HUNTSVILLE, Ala.- More than 100 people took to Big Spring Park in downtown Huntsville Friday night for a peaceful assembly.

“All sides should be heard and everyone should come to the table and resolve all the issues because if we don’t then our communities will fall apart,” said Frederick Richardson.

Richardson is a local registered nurse who co-organized the Unity Assembly and march Friday afternoon in downtown Huntsville.

“I don’t think our uniqueness and diversity is what separates us, I think that’s what makes us better as a country,” explained Richardson.

He told WHNT News 19 the goal of the assembly was to unite police, city leaders and the community to start open communication aiming at ending racism, discrimination, and inequality.

The theme was unity, prayer and action.

“Not just talking about it, but being about it,” Richardson added.

The large group of people at the assembly also marched for change down Dr. Joseph E. Lowery Boulevard.

“I realize police have a very difficult job, but I’d like an America where people are not seen as a threat because of the color of their skin,” said Huntsville resident and assembly-goer Dwayne Mathis.

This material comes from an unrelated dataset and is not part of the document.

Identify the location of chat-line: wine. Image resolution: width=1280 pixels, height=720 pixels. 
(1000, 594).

Mathis donned a t-shirt with the word “#eracism” to make a statement during the assembly about erasing racism.

He brought his two young children to watch history being made through the unification of city leaders and community members with the goal of ending systemic racism and inequality.

“I’ve been racially profiled and I’m just hoping that when my son gets old enough to drive a car that he doesn’t have to be afraid when he’s being pulled over for a busted taillight,” Mathis added.

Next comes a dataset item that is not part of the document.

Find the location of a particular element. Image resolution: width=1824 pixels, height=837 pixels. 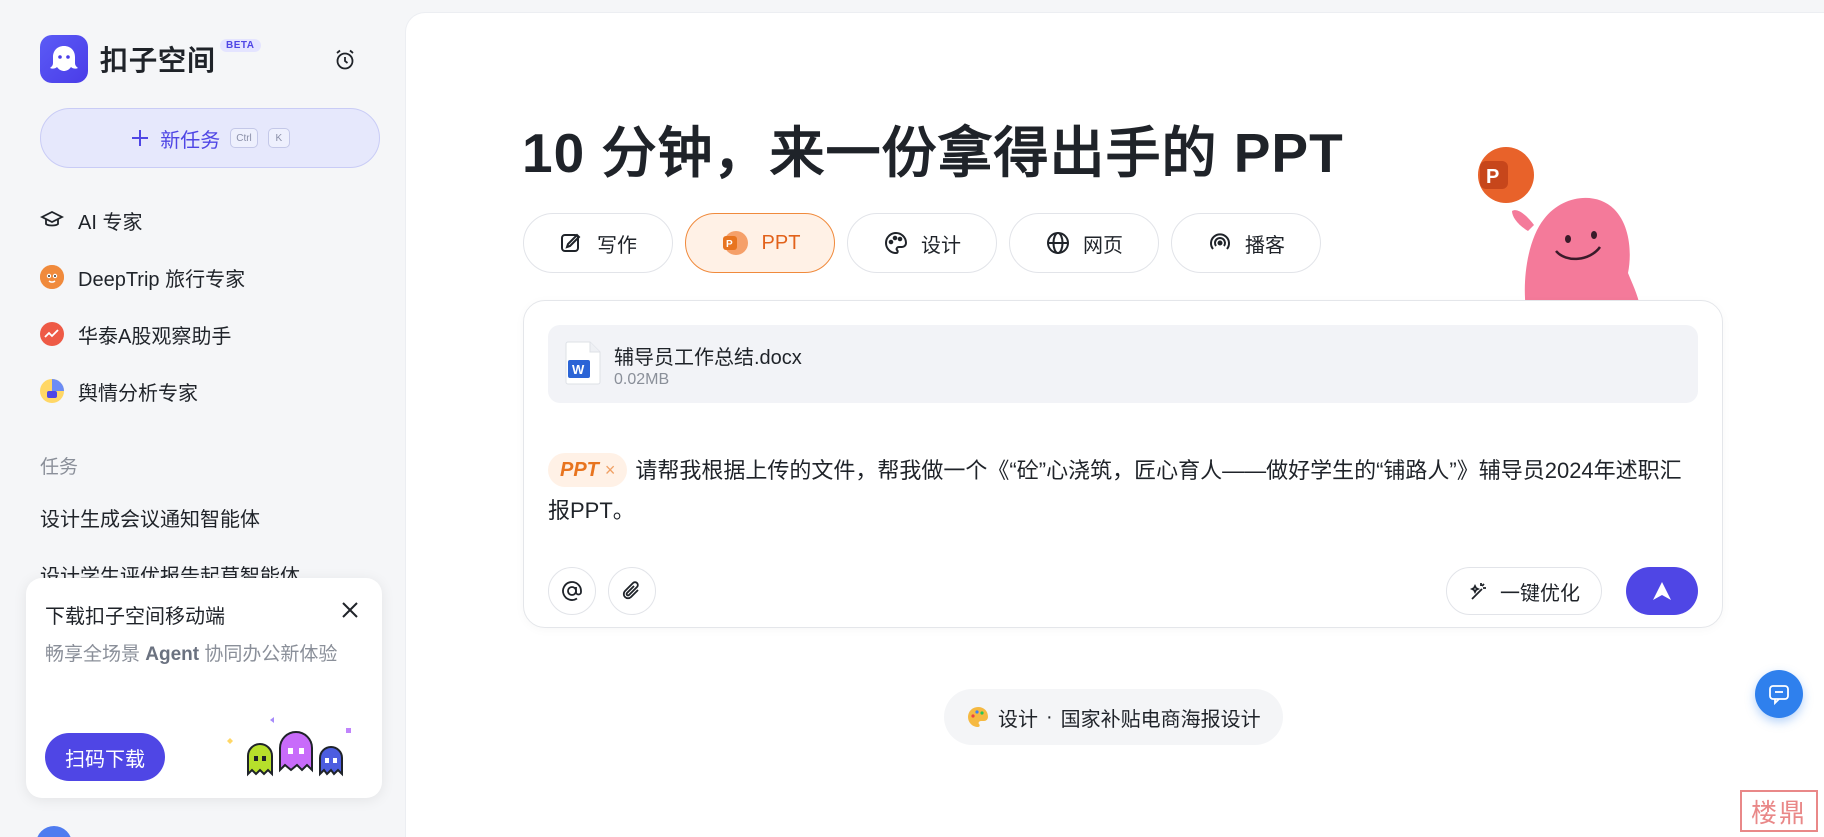

mention-button is located at coordinates (572, 591).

A group protesting the assembly also made an appearance Friday.

One told WHNT News 19 they were hoping speakers would address the violence at last week’s protests or that Mayor Tommy Battle would apologize for how things went down, but that never happened.

However, city leaders did say they were all ears to every speaker at the assembly.

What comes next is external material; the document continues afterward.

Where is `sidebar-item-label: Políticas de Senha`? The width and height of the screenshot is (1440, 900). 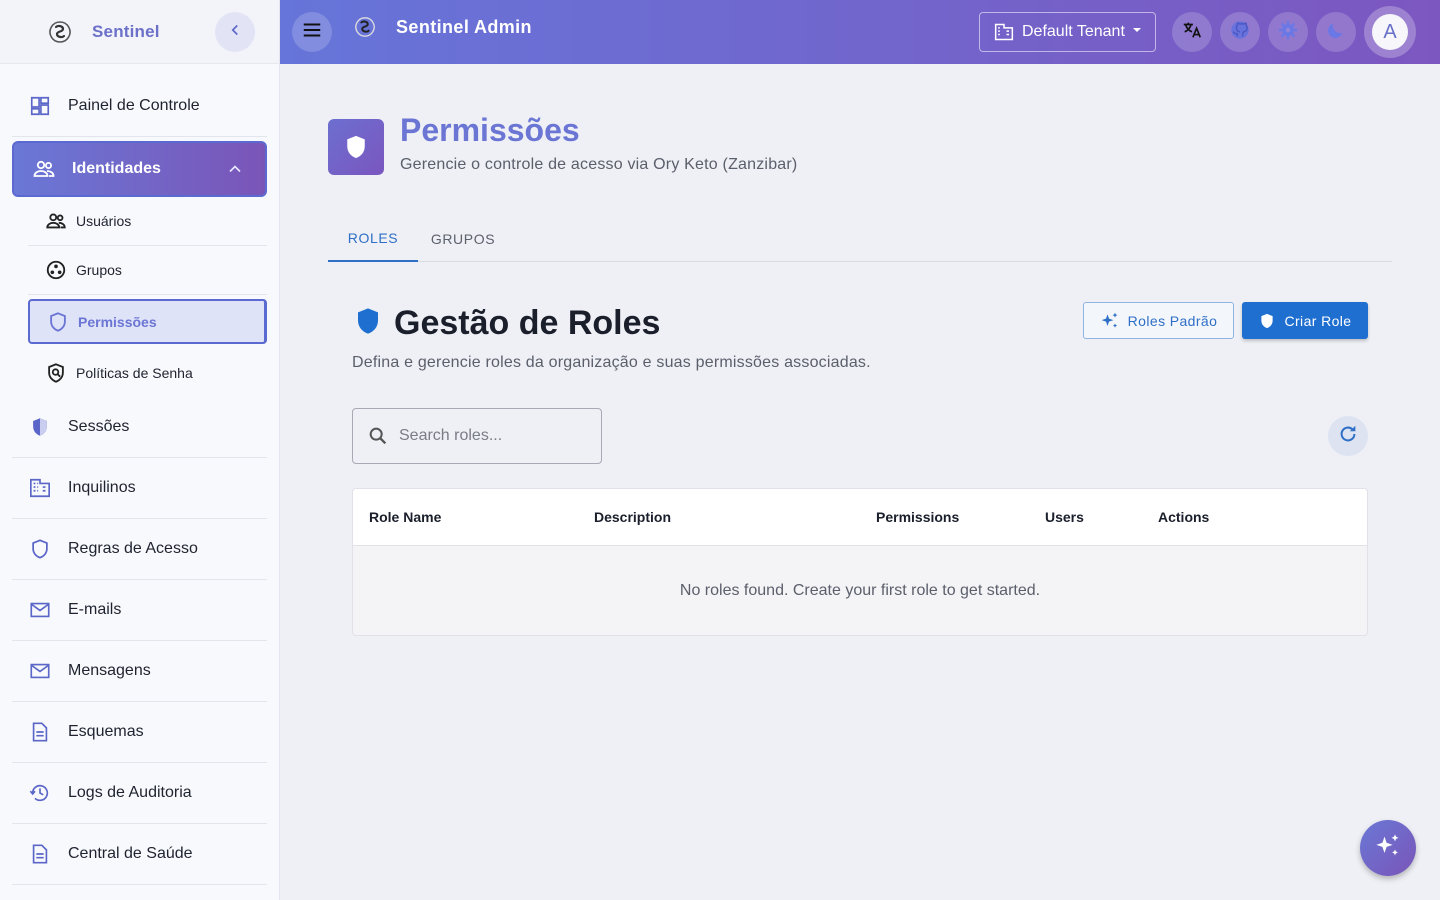 sidebar-item-label: Políticas de Senha is located at coordinates (134, 372).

“Every time that you have one of these, you try to look inside yourself and look and say how can we make our city better, how can we make our police department better,” said Battle.

“Both sides need to talk and we both need to listen,” said Huntsville Police Chief Mark McMurray.

And they said they plan to use what they heard to make changes.

“There’s always room for improvement. Policing in America is changing as fast as technology is changing and it changes the way we police,” said McMurray.